DOCUMENT EXCERPT:
Fibromyalgia is a chronic condition of unrelenting pain in the muscles, joints, tendons and soft tissues at different areas of the body. The pain is unrelated to obvious injury and is often made worse with exertion, weather changes or stress. It is often accompanied by extreme, “bone-weary” fatigue, difficulty sleeping and depression. It can significantly reduce the quality of life for the patient, their family and the community.
There are numerous theories as to the cause of fibromyalgia, but so far, all we know is that fibromyalgia is associated with several risk factors:
- Genetics: Those with fibromyalgia are likely to have another family member who has also suffers from this condition.
- Physical or emotional trauma: A physical injury or an emotionally traumatizing event my trigger fibromyalgia. Those who suffer from post-traumatic stress disorder (PTSD) have a tendency to suffer from fibromyalgia as well.
- Age and gender: According to the National Institutes of Health, fibromyalgia commonly occurs in women between the ages of 20 to 50.
- Infection: Some theorize that certain infections and diseases can trigger fibromyalgia, though more research is necessary to specifically identify these diseases or infections.
Medical treatments often include medications, physical therapy, exercise, stress reduction, massage, counseling and support groups. Other treatments which can be integrated into a patient’s care can include dietary changes, herbal and nutritional supplements, yoga, taiji (tai chi), qi gong, acupuncture and moxibustion. The common belief is that fibromyalgia cannot be cured, but there are many cases of patients making a full recovery and regaining their normal life.

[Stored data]

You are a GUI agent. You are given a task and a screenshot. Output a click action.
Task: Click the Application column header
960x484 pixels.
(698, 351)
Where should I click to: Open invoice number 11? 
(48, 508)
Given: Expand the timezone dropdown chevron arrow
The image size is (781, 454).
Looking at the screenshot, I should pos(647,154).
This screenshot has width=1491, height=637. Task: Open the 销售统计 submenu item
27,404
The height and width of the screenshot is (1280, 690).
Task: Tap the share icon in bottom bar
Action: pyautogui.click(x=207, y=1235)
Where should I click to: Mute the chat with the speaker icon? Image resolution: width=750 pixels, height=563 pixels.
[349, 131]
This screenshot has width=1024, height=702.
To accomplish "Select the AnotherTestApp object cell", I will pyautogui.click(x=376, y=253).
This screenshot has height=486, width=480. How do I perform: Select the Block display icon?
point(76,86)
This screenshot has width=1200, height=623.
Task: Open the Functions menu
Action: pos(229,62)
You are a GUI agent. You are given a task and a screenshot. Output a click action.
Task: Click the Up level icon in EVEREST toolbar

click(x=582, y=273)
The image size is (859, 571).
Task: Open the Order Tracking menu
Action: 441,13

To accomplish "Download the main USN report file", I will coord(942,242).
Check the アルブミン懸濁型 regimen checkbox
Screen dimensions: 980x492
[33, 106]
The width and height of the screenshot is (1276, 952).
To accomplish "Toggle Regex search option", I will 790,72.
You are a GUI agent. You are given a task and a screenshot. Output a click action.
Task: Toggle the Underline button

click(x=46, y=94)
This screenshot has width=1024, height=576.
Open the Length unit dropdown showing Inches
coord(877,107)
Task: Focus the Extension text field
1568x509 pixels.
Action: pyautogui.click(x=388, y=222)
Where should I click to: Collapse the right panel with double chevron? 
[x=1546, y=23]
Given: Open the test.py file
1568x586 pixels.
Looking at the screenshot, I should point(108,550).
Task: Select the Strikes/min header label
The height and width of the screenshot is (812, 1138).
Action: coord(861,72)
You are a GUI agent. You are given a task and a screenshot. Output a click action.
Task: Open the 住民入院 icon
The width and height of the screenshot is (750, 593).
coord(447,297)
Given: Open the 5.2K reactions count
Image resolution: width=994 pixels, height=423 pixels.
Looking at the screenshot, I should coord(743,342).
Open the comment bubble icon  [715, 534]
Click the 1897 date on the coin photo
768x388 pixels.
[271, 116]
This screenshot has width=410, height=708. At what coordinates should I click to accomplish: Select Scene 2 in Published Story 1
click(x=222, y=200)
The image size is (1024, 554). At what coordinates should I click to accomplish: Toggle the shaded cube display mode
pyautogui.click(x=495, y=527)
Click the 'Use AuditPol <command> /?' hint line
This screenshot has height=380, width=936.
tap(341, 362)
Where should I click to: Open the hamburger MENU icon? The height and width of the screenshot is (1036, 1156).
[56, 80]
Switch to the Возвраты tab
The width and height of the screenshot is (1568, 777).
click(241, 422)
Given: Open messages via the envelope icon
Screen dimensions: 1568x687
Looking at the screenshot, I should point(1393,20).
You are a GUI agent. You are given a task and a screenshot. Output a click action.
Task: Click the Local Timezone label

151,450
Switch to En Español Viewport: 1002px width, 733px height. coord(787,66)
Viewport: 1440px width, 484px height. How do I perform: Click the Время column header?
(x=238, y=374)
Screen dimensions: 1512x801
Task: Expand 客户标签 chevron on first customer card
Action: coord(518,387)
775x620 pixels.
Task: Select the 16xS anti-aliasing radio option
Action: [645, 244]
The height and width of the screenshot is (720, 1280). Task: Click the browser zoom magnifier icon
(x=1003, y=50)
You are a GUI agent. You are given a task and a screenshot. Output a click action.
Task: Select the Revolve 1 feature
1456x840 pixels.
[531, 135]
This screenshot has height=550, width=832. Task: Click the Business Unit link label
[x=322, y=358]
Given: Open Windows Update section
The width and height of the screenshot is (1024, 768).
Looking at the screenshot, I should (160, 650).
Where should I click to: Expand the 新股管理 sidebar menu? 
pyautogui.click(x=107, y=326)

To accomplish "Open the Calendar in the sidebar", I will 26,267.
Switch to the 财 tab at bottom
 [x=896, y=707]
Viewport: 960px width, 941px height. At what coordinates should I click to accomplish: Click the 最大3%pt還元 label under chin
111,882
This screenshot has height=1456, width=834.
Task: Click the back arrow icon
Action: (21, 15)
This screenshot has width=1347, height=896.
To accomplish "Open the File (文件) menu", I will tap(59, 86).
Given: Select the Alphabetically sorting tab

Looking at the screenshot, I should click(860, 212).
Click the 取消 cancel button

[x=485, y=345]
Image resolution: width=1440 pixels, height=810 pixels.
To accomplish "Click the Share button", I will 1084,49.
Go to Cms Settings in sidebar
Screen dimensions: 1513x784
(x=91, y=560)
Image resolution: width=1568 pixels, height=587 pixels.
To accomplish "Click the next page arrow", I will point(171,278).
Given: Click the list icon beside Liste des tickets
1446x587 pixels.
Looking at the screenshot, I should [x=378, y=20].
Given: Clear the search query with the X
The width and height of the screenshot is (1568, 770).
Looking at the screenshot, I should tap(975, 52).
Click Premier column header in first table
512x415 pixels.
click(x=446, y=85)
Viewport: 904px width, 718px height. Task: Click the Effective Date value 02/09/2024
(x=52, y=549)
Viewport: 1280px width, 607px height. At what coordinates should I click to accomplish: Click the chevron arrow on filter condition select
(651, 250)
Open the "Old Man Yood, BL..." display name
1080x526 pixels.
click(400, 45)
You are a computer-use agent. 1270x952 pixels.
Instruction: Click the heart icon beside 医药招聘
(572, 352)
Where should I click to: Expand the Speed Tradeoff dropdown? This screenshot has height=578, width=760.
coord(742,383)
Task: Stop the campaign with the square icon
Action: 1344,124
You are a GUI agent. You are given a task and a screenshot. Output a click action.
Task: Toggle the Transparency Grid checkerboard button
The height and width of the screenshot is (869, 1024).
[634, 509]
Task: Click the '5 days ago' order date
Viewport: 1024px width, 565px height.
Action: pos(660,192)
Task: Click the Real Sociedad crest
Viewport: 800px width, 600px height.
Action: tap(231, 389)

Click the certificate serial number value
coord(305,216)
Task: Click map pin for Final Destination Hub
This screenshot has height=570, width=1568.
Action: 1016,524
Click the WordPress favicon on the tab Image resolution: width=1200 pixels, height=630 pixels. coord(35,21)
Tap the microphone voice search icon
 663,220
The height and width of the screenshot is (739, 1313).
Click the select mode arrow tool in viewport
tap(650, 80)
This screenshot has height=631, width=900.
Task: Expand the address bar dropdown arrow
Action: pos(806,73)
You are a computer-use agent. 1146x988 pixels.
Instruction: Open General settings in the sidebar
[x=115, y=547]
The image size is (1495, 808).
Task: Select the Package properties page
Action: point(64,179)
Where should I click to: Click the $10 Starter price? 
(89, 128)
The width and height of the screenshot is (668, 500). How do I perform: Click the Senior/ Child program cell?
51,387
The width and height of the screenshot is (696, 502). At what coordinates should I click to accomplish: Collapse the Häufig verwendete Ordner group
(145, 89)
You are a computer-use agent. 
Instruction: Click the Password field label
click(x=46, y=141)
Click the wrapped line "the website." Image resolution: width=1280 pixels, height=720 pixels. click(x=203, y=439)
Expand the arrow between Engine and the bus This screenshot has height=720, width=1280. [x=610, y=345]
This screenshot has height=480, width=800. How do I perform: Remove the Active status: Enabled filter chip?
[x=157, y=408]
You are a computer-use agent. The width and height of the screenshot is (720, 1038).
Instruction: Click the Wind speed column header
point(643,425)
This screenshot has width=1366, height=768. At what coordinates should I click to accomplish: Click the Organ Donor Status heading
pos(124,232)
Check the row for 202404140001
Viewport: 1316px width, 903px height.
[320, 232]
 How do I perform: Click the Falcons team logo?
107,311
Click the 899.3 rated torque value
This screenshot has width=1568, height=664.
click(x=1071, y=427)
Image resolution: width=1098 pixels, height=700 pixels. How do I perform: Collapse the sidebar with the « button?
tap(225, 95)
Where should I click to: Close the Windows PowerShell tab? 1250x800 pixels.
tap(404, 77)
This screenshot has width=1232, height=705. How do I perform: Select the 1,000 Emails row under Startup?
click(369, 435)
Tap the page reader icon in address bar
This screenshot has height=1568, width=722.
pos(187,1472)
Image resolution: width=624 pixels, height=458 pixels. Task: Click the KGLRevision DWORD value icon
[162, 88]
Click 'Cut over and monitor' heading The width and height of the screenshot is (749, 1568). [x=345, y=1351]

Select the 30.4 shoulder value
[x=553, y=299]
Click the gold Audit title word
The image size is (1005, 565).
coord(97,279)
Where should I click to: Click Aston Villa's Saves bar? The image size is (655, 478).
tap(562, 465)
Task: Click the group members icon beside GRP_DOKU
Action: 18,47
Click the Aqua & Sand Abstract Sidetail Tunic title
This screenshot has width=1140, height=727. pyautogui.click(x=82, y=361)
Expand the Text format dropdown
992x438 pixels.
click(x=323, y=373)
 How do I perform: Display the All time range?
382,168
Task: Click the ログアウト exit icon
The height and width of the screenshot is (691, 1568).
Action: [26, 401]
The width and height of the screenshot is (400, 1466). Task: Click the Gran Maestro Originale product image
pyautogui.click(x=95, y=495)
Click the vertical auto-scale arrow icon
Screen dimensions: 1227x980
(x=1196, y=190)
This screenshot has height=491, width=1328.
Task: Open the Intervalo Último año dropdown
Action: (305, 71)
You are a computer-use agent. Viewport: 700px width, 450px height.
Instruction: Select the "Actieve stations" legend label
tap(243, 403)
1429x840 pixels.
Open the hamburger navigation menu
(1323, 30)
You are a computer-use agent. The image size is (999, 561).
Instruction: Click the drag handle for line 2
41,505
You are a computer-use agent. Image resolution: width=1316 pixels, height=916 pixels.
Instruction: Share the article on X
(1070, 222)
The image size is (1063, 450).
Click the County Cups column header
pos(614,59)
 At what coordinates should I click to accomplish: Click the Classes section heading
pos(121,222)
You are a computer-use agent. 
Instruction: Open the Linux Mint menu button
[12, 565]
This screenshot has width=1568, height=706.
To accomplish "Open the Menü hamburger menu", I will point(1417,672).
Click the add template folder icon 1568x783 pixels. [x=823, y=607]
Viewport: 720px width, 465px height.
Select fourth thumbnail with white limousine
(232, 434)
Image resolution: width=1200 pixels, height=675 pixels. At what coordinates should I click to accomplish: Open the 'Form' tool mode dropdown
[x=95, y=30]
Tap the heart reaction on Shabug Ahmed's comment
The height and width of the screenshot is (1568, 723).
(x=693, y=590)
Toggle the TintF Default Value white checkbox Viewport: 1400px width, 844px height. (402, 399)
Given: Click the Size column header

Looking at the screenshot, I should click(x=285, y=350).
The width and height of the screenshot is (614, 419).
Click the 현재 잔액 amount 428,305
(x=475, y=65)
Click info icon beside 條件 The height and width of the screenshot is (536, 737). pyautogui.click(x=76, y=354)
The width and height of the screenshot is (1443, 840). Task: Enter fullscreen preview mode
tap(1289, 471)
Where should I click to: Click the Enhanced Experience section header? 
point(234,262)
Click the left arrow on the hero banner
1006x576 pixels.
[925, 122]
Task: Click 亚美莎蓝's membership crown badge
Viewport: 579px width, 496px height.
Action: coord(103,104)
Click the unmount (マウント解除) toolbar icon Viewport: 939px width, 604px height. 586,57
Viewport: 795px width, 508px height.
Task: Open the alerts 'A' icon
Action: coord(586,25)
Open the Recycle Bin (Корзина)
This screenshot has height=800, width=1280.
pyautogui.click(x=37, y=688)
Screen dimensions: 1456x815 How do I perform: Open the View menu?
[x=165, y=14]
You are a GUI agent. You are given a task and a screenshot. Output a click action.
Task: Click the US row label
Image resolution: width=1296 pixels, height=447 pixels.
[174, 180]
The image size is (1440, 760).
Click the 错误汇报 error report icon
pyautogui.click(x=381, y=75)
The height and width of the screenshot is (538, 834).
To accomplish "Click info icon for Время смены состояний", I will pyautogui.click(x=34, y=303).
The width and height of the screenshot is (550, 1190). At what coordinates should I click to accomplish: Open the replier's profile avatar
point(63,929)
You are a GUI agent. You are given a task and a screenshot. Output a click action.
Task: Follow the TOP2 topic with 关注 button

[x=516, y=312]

PROBLEMS TO SOLVE:
a - Decide whether each statement agrees with the fibromyalgia passage, answering yes or no and quoting the deciding words: (i) The pain of fibromyalgia is linked to obvious injury. (ii) The National Institutes of Health is cited as saying fibromyalgia commonly occurs in women between the ages of 20 to 50. (iii) Acupuncture is named among the treatments that can be integrated into a patient's care.
b - From the fibromyalgia passage, extract everything from "There are numerous" down to "from this condition.", word for word.
The records have no role in this work.

RESULTS OF THE TASKS:
a -
(i) No: "The pain is unrelated to obvious injury"
(ii) Yes: "According to the National Institutes of Health, fibromyalgia commonly occurs in women between the ages of 20 to 50."
(iii) Yes: "qi gong, acupuncture and moxibustion"

b -
There are numerous theories as to the cause of fibromyalgia, but so far, all we know is that fibromyalgia is associated with several risk factors:
- Genetics: Those with fibromyalgia are likely to have another family member who has also suffers from this condition.